TO DO -
**1)** Translate this sentence from the Pando land management timeline into Spanish: "The USFS begins installing protective fencing to protect new growth from deer."
**2)** Output the passage of the Pando land management timeline starting at "Compiled by Friends" and ending at "acres in size.".

PAGE EXTRACT -

┌──

In Our Hands

The History of Land Management in Pando

Commentary by Nick Mustoe
Timeline collected and by Friends of Pando.

Updated: June 2024

Pando: History of Land Management Timeline

Compiled by Friends of Pando from Public and Private Sources between Fall of 2022 and Winter of 2023

  • 1976: Before its discovery, Pando’s homeland is set aside for recreational use as part of the larger USFS National Forest Management Act.
  • 1976: Burton Barnes and Jerry Kemperman document discovery of a mega-clone in the Fishlake Basin based on aerial photography taken when visiting Pando’s homeland.  
  • 1987: Fishlake National Forest begins research on the massive aspen clone observed by Barnes and Kemperman. Noting disease, a plan is developed to coppice parts of the tree. Coppicing is a treatment that removes diseased wood and sprurs regeneration by shifting the hormone balance in favor of new growth. To amplify the effort, Fishlake permits the public to collect firewood to remove diseased wood. The initial plots are 2 acres in size.
  • 1988: Another round of coppicing is undertaken to help promote regeneration. This plot measures 15 acres and is known as the “Aspen Regeneration Project”.
  • 1992: In a time when Aspen Ecology is still in it’s infancy, the public and researchers note the new growth spurred by coppicing is being eaten by deer. The USFS begins installing protective fencing to protect new growth from deer.
  • 1993: The previously unnamed tree is given the nickname “Pando” Latin for “I Spread” by researchers Jeremy Mitton and Michael C. Grant. While they did not discover the tree, the name sticks and provides a common name that aid researchers finding work about the Pando Tree. 
  • 1997: Fishlake National Forest supports work by Charles Kay, to undertake the first formal re-photography project about Fishlake Basin. While the survey works to re-photograph locations documented by the Powell Expedition, the effort includes a few aerial views of Pando. The document is used by Fishlake National Forest and researchers today to understand how the Pando’s homeland has changed over time.
  • 2006: The Pando Tree receives an official US Postal Service stamp. Designed by Lonnie Busch for the “Wonder’s of America” series, the stamp makes it premier on May 27, 2006.  
  • 2008: USFS scientist Jennifer DeWoody, working with independent researchers Karen Mock, Valerie Hipkins, and Carol Rowe, publish genetic research that verifies Pando’s size and scale of operation. Pando officially becomes the world’s largest tree, being the largest tree by weight (13.2 Million Pounds), the largest tree by land mass (106 acres), and the largest aspen clone –combined.
  • 2009-2011: Fishlake National Forest Ecologist Bob Campbell works with Dale Bartos and others to support development of a framework to care for Pando, later to be named the Pando Aspen Clone Restoration Project.
  • 2011: Forest Ecologist Bob Campbell supports efforts by independent researcher Paul Rogers to realize the Pando Aspen Clone Restoration Project.
  • 2013: Based on results of work to from the 1980’s and early 1990’s, Fishlake National Forest begins work to install new fences to protect Pando. Ground fire and removal of Juniper are used to stimulate regeneration to help restore the tree. The efforts brings 53 acres of the Pando into protective management and care.  
  • 2013: Fishlake National Forest names Pando a “Special Place” on its website.
  • 2013: Fishlake partners with Utah Department of Wildlife Resources on Pando. Under federal and state law, Utah DNR/DWR has authority and dominion over wildlife and game in and around Pando.

└──

Stored data entries:
┌──

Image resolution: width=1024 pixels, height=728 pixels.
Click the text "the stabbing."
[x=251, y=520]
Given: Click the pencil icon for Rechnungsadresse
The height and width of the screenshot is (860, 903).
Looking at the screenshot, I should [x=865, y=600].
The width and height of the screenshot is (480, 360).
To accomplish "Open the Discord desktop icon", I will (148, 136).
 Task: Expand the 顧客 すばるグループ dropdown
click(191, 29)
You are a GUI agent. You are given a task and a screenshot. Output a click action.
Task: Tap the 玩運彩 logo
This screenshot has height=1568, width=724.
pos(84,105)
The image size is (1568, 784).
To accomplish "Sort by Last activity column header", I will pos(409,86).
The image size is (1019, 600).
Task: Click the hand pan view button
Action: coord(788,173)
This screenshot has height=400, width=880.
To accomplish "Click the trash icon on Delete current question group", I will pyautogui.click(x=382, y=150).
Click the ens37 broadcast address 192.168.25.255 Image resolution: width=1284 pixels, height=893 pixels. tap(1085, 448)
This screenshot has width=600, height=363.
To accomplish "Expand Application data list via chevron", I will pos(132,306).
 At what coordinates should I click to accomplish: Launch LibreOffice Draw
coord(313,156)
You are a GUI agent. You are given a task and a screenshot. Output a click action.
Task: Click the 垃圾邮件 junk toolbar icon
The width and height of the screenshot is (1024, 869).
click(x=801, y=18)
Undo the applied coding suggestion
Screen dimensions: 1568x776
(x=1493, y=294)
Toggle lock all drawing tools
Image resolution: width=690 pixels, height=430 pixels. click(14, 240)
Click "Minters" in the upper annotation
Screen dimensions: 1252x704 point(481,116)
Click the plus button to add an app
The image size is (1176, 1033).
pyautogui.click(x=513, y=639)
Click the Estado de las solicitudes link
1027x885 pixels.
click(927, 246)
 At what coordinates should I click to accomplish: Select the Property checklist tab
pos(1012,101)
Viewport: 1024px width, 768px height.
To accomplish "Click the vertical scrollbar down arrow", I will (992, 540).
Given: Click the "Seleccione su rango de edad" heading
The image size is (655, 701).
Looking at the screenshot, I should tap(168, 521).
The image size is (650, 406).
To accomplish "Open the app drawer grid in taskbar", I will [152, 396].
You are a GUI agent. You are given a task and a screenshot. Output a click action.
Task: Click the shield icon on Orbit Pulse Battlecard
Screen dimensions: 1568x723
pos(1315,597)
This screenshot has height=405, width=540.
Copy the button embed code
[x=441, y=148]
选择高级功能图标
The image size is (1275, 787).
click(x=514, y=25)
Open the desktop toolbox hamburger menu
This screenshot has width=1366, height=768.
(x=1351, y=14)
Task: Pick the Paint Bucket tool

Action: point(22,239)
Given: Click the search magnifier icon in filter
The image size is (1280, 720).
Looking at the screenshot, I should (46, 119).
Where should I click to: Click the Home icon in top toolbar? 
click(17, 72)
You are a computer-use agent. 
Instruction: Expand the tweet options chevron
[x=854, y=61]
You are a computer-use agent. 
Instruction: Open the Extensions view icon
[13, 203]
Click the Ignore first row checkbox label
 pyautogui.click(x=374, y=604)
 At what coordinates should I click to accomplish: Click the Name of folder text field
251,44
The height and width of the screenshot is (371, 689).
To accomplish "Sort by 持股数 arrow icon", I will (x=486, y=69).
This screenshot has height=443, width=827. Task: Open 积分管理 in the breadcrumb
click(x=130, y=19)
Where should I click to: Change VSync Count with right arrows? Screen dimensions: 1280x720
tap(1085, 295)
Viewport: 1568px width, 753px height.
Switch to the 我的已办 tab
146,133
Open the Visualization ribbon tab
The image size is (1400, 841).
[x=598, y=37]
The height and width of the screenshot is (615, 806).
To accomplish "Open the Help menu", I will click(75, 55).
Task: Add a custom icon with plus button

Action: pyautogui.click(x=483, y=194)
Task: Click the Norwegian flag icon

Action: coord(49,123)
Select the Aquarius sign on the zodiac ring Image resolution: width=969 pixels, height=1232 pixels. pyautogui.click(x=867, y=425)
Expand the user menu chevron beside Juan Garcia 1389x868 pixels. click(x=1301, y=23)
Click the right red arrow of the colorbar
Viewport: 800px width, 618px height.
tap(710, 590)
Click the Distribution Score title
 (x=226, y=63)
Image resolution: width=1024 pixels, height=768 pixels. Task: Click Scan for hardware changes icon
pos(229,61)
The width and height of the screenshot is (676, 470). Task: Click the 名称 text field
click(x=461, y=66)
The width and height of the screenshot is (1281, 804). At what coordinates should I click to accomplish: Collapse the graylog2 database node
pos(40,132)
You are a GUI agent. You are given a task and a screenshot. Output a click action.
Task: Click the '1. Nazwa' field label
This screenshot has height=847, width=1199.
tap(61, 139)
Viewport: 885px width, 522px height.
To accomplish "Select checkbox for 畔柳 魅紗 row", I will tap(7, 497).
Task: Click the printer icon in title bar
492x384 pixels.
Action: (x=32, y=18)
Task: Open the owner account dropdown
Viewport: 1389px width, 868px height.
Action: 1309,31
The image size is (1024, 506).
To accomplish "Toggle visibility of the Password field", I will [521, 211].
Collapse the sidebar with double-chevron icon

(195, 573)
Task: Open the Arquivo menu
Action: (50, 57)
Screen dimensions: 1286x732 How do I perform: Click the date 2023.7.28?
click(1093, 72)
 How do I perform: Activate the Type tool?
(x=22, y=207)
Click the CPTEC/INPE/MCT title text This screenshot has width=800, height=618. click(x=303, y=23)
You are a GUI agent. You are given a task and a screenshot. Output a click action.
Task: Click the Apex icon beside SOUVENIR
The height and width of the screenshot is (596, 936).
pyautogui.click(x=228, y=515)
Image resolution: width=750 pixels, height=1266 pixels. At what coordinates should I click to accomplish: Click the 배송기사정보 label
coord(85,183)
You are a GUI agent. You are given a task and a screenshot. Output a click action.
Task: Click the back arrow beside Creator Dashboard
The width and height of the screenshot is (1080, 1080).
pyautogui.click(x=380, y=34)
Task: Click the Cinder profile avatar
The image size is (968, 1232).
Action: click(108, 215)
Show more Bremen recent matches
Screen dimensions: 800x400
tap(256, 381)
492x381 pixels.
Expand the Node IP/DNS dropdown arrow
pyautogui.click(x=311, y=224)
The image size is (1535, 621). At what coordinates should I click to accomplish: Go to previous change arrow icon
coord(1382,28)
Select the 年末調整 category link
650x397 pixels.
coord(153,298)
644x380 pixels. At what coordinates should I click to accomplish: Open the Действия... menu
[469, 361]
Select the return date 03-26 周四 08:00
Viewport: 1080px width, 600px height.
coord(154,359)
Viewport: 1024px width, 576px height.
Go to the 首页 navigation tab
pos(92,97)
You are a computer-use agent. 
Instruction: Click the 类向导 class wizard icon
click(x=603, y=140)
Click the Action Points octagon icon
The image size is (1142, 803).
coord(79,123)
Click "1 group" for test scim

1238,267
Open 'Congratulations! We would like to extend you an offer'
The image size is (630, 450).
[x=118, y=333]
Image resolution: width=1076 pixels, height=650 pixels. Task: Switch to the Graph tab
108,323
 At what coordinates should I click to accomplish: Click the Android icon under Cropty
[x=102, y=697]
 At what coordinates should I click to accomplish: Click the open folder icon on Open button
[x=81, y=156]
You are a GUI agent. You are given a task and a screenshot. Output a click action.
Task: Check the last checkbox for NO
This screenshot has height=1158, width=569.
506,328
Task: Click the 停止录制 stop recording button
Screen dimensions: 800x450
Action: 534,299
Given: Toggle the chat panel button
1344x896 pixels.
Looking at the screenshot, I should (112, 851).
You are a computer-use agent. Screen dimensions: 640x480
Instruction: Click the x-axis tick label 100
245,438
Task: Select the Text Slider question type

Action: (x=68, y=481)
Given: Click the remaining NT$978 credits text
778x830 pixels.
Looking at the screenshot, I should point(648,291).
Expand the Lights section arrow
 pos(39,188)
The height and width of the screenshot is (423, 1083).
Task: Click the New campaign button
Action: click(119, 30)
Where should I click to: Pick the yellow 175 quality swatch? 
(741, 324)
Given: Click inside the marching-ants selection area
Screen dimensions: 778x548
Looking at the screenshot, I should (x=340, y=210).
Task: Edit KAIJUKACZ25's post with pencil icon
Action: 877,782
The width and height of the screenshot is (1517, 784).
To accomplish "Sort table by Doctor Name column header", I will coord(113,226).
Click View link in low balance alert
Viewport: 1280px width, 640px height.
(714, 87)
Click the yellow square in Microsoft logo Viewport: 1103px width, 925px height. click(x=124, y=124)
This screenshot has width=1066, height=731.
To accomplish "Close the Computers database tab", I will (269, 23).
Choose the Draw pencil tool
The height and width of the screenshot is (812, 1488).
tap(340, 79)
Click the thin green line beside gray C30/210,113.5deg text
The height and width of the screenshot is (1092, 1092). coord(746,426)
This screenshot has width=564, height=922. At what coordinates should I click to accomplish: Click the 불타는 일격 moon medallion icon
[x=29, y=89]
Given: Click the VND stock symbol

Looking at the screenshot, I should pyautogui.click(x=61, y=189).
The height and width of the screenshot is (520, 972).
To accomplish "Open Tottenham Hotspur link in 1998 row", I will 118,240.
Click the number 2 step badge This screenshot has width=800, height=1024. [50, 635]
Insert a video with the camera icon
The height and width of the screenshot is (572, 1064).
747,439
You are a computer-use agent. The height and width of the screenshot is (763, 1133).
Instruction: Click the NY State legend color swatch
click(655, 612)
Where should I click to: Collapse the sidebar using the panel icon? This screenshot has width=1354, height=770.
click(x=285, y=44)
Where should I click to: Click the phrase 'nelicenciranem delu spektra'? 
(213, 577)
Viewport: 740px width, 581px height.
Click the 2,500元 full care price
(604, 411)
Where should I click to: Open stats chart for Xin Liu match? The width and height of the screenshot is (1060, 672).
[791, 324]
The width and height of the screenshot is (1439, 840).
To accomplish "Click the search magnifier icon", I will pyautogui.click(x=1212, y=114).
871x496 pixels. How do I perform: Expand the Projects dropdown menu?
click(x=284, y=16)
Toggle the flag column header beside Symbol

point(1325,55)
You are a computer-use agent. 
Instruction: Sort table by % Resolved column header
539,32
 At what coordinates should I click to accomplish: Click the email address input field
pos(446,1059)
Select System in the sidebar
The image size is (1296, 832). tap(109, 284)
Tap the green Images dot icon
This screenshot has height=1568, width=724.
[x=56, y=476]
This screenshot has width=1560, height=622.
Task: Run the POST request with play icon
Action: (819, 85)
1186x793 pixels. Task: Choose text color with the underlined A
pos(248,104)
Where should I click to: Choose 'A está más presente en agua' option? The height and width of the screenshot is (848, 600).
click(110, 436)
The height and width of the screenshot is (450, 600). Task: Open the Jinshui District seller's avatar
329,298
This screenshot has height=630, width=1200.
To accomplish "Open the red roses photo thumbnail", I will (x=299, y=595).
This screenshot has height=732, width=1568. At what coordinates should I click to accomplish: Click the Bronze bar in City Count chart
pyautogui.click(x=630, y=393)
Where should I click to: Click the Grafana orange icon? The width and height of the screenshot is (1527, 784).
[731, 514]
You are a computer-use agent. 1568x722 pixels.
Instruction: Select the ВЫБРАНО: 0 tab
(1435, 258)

└──

EXPECTED OUTPUTS -
**1)** El USFS comienza a instalar cercas de protección para proteger el nuevo crecimiento de los ciervos.

**2)**
Compiled by Friends of Pando from Public and Private Sources between Fall of 2022 and Winter of 2023

  • 1976: Before its discovery, Pando’s homeland is set aside for recreational use as part of the larger USFS National Forest Management Act.
  • 1976: Burton Barnes and Jerry Kemperman document discovery of a mega-clone in the Fishlake Basin based on aerial photography taken when visiting Pando’s homeland.  
  • 1987: Fishlake National Forest begins research on the massive aspen clone observed by Barnes and Kemperman. Noting disease, a plan is developed to coppice parts of the tree. Coppicing is a treatment that removes diseased wood and sprurs regeneration by shifting the hormone balance in favor of new growth. To amplify the effort, Fishlake permits the public to collect firewood to remove diseased wood. The initial plots are 2 acres in size.